2. El problema de la tierra
            He ahí una de las más purulentas llagas que legó a la República un régimen monárquico, uno de cuyos puntales lo constituía una nobleza haragana, que dilapidaba en Madrid, alrededor de la Corte, lo que sustraía a un rebaño miserable de siervos de la gleba.
            Cierto que ese problema rural no es general a España. Toda la zona norte, y aún una parte del centro, tiene la propiedad tan repartida, que tenemos el hermoso espectáculo de Navarra, Cataluña, Vascongadas y gran parte de Galicia, donde todo hogar rural tiene su campo propicio. Hermoso ejemplo de organización, que habrá de extenderse a toda la península.
            Más, sucede todo lo contrario en el mediodía español, y especialmente en esa bendita Andalucía, llamada por su fecundidad “tierra de María Santísima”, y que, por el feudalismo judaico de sus latifundistas podía ser apellidada “tierra de la miseria social”.
            Se han escrito recién, sobre ese problema de las tierras andaluzas y extremeñas, cosas notables. Ha sobresalido la ruda catilinaria de un cura rural, publicada en un rotativo de Madrid, en la cual aparecen vibrantes todos los abusos feudales, todo el espíritu de rapiña, toda una innoble atmósfera social que merece la gráfica frase de León Xlll: “que se distingue bien poco de la esclavitud pagana”
            ¿Cómo ha salido al encuentro de este problema la Constitución republicana? Podríamos decir que muy radicalmente, aunque no por esto merecería críticas esa solución; a grandes y seculares males, grandes y decisivos remedios, entrantes, si es necesario, dentro del terreno de la cirugía.
            Podríamos sintetizar los principios de la Constitución a este respecto en tres frases:
            1ª La tierra tiene una finalidad social esencial.

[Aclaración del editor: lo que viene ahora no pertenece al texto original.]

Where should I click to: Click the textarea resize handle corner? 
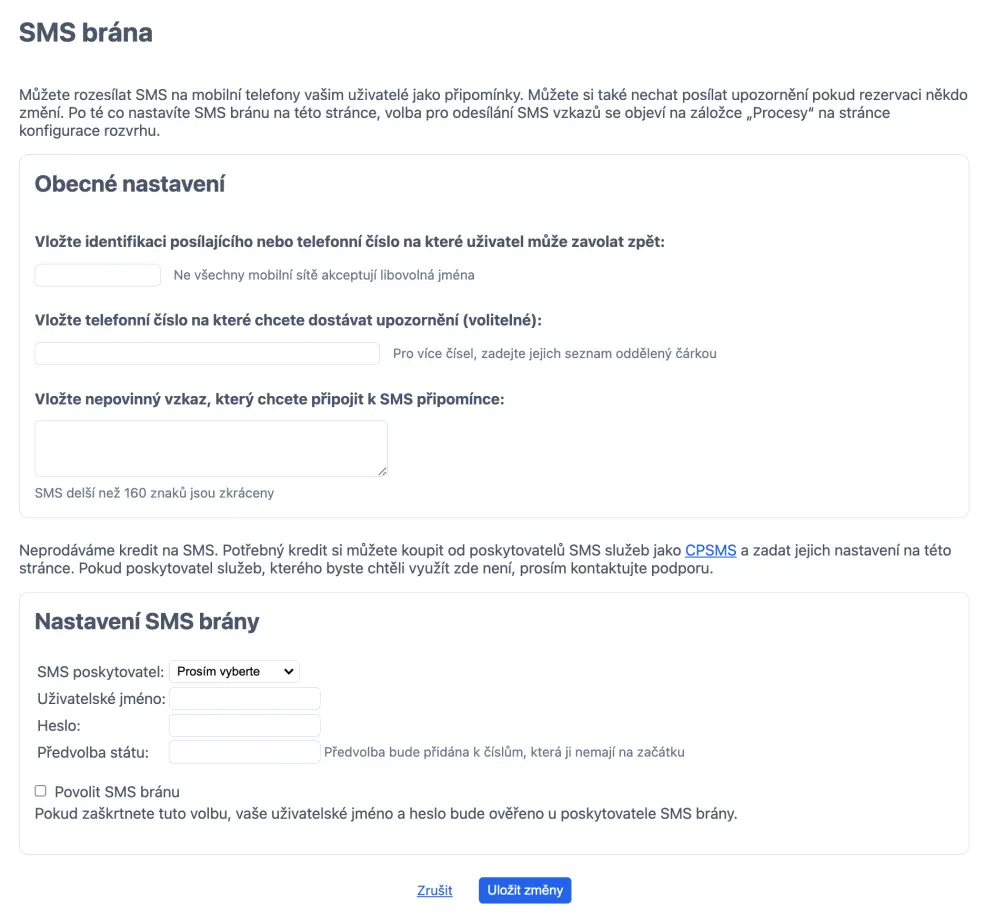(x=382, y=471)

Por tanto, la propiedad privada queda esencialmente sujeta a condicionantes sociales.
            Es este un principio básico substancial, que sentó claramente, en pleno siglo Xlll, Santo Tomás de Aquino, y que puede conceptuarse como el cimiento cristiano de la propiedad. No es ni siquiera principio socialista, por muy radical que lo encuentren los economistas acostumbrados a hacer de la propiedad privada lo que les daba la gana, sin limitaciones morales ni sociales.